As the price of Apple (symbol: AAPL) common stock rose dramatically during a four-year bull run beginning in early 2009, brokerage firms including J.P. Morgan Chase, (symbol: JPM), Morgan Stanley (symbol: MS), UBS (symbol: UBSN.VX), and Barclays (symbol: BARC.LN) collectively sold hundreds of millions of dollars of various structured investment products linked to Apple common stock. These so-called equity-linked notes included single-observation reverse convertibles, reverse convertibles and auto-callable notes linked to Apple's stock price. The notes transferred the downside risk of owning Apple stock to investors but capped the upside at somewhat more than corporate bond yields.
These products are essentially bonds that can turn into stocks of other companies, in this case Apple common stock. They pay high interest, typically monthly, for one year or less. If the stock the products are tied to rises or stays close to its price at the time the products were issued, investors get all of their money back when the bonds come due. But if the stock falls more than a certain percentage, investors are given shares of the fallen stock rather than a return of their principal at the due date. Under those circumstances, investors may receive substantially less than the face value of the bonds. In the case of Apple equity-linked notes, investors are expected to suffer tens of millions of dollars in losses.
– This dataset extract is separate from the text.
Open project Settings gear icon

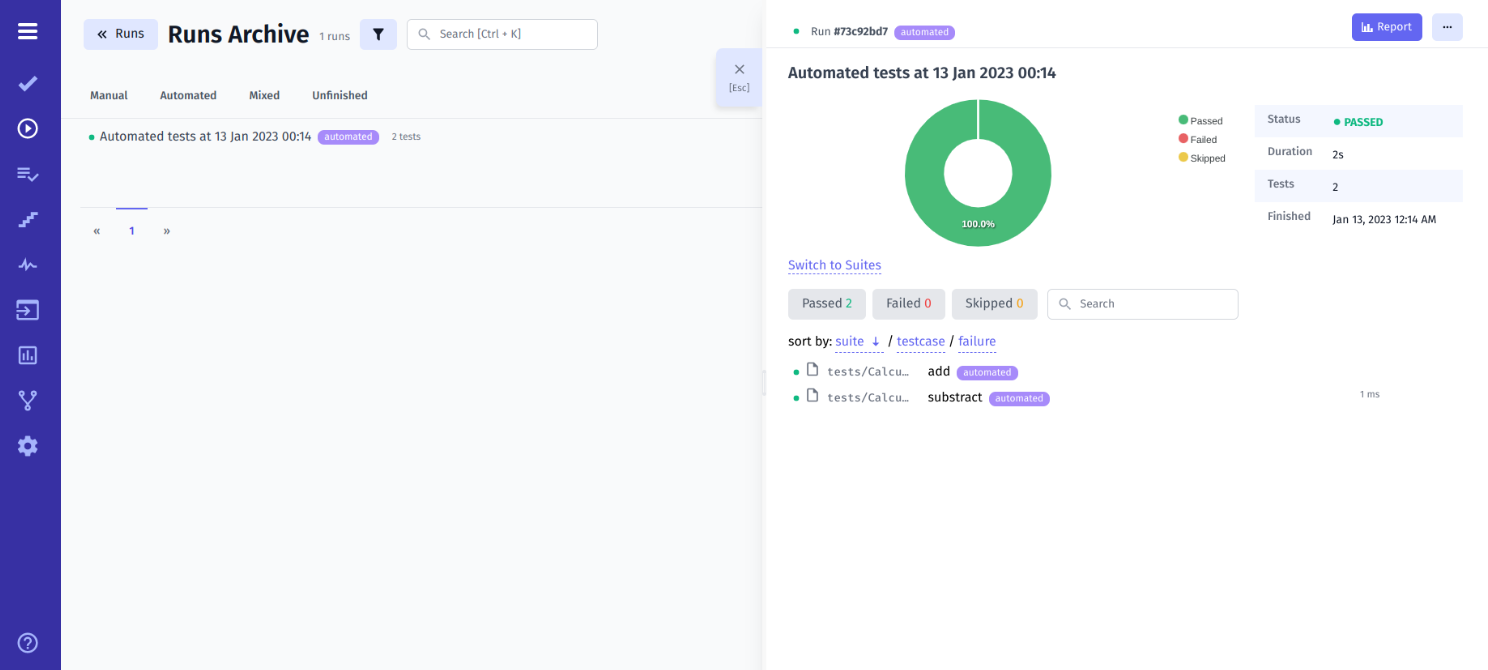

The implosion of these Apple equity-linked notes is a reminder that there is no such thing as high yield with low risk. Complex investments generally favor the seller, not the buyer.
As typically is the case with the complex products that Wall Street sells to investors, brokerage firms were motivated to sell these products. Simply, the Apple-linked products gave brokerage firms a cheap way of betting that Apple's stock price would decline. Now, in many cases, they can dump the fallen stock on the investors who thought they were buying conservative investments.
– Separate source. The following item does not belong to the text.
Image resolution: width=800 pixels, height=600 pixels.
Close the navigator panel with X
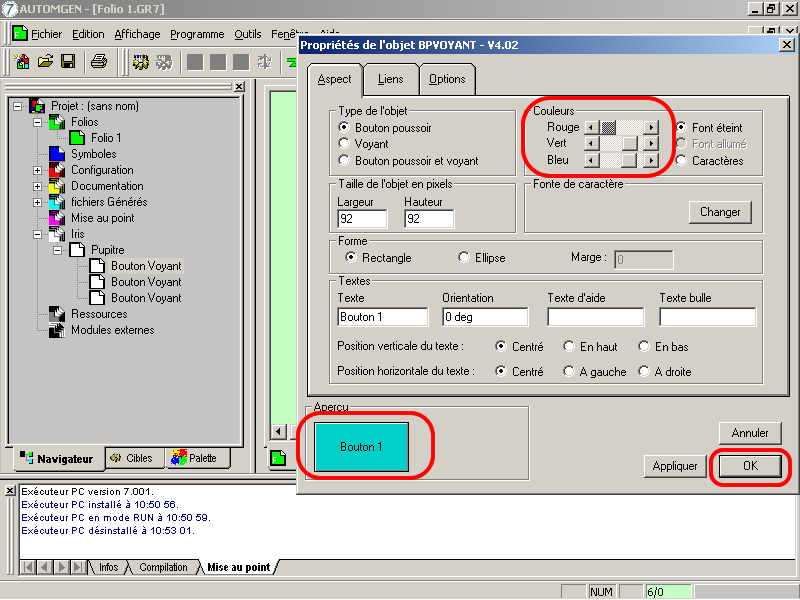239,87
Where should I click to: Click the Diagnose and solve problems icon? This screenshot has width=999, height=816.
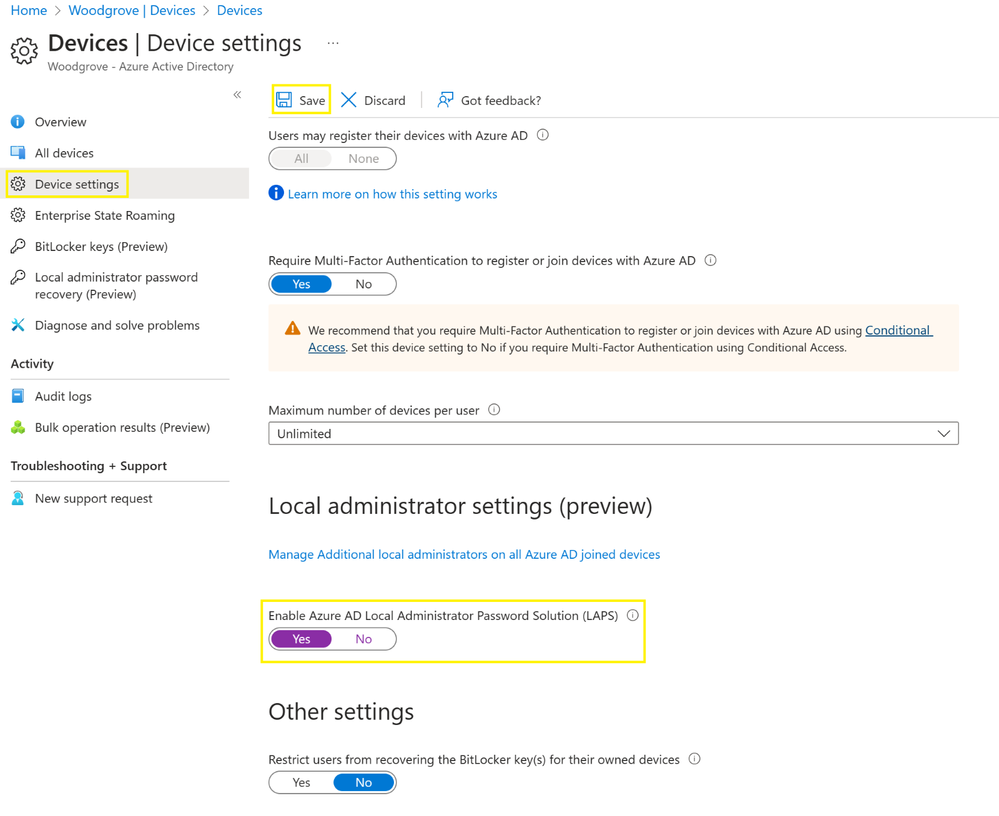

Many brokers were not properly trained about these products and they consequently often misrepresented and failed to explain the significant risks of these complex structured products to investors. In some instances the SEC has barred brokers from the securities industry for failing to properly advise investors of true nature and risks of equity-linked notes. Investors in Apple equity-linked notes now are facing tens of millions of dollars in losses as a result of being sold these investments without being properly informed of the true risks.